Je terminerai en disant que nous avons voulu, au vu des nombreux points positifs de ce texte, ouvrir la porte à des amendements de sagesse, malgré les sujets qui fâchent comme l’apprentissage ou l’inspection du travail. Je le reconnais volontiers, le sentiment de frustration de certaines organisations patronales au sujet de la représentativité mérite d’être pris en compte. Voilà pourquoi, à la fin de l’examen de l’article 16, nous proposerons un amendement visant à donner un peu de temps au temps et à attendre l’échéance de 2017, qui permettra d’obtenir la « photo de la représentativité patronale ». Un comité de suivi pourrait être établi et ces deux années mises à profit pour que les partenaires sociaux rediscutent, évoluent et, surtout, essaient de se comprendre. Car bien souvent, il s’agit uniquement d’un problème de compréhension ! À mon avis, vous feriez un geste d’apaisement en acceptant cet amendement.

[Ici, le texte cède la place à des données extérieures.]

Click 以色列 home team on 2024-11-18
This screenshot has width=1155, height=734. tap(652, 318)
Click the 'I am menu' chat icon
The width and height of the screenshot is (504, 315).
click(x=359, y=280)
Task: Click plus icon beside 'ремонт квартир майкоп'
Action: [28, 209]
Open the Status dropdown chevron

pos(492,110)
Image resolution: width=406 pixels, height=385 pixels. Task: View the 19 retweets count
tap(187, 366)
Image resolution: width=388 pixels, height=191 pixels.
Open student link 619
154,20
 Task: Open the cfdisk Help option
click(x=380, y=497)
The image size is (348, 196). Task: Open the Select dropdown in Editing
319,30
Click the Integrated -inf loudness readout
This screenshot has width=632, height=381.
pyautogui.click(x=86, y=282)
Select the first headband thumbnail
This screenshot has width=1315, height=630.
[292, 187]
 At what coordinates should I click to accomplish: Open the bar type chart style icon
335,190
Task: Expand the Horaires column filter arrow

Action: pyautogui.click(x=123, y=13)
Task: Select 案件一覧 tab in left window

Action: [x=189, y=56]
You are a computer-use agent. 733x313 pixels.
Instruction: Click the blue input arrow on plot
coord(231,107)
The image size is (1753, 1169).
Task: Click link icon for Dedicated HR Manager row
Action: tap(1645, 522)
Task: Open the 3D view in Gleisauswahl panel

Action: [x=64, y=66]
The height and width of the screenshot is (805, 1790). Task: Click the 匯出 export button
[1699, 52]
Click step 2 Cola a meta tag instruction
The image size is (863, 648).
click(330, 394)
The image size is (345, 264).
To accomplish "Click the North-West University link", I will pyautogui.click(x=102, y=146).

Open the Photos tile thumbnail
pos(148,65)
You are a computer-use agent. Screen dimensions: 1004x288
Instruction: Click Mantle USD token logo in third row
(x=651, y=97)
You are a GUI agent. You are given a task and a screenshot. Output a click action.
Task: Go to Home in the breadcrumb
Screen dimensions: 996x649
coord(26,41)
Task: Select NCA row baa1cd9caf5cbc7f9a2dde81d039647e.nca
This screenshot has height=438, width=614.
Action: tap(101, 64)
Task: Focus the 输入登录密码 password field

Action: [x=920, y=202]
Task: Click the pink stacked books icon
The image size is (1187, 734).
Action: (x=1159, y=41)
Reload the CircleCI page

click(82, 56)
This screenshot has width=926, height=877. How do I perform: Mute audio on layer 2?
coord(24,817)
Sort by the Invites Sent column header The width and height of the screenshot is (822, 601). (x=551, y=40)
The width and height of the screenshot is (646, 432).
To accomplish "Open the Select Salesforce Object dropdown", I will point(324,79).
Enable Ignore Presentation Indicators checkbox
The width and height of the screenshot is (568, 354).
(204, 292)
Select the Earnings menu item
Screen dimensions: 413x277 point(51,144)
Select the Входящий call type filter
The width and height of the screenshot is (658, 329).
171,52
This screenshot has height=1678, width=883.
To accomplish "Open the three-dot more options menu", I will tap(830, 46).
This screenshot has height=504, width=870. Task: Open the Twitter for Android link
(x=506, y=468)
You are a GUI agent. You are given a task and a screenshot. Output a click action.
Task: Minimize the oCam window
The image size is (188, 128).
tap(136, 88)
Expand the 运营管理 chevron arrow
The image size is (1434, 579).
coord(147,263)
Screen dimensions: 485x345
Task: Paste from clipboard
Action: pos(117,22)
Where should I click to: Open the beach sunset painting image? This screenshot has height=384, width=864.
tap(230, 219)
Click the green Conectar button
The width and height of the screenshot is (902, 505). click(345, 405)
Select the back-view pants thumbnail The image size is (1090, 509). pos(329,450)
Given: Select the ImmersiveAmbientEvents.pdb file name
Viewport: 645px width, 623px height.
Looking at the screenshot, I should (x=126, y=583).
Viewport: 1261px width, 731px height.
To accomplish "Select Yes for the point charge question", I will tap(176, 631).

Par ailleurs, s’agissant du temps partiel, compte tenu des blocages que ce sujet implique, nous pourrions peut-être envisager de redemander aux négociateurs de l’ANI d’arrondir le texte et de répondre aux frustrations observées dans certains secteurs.

Dans ces conditions, je ne vois vraiment pas comment le groupe UMP pourrait voter ce texte.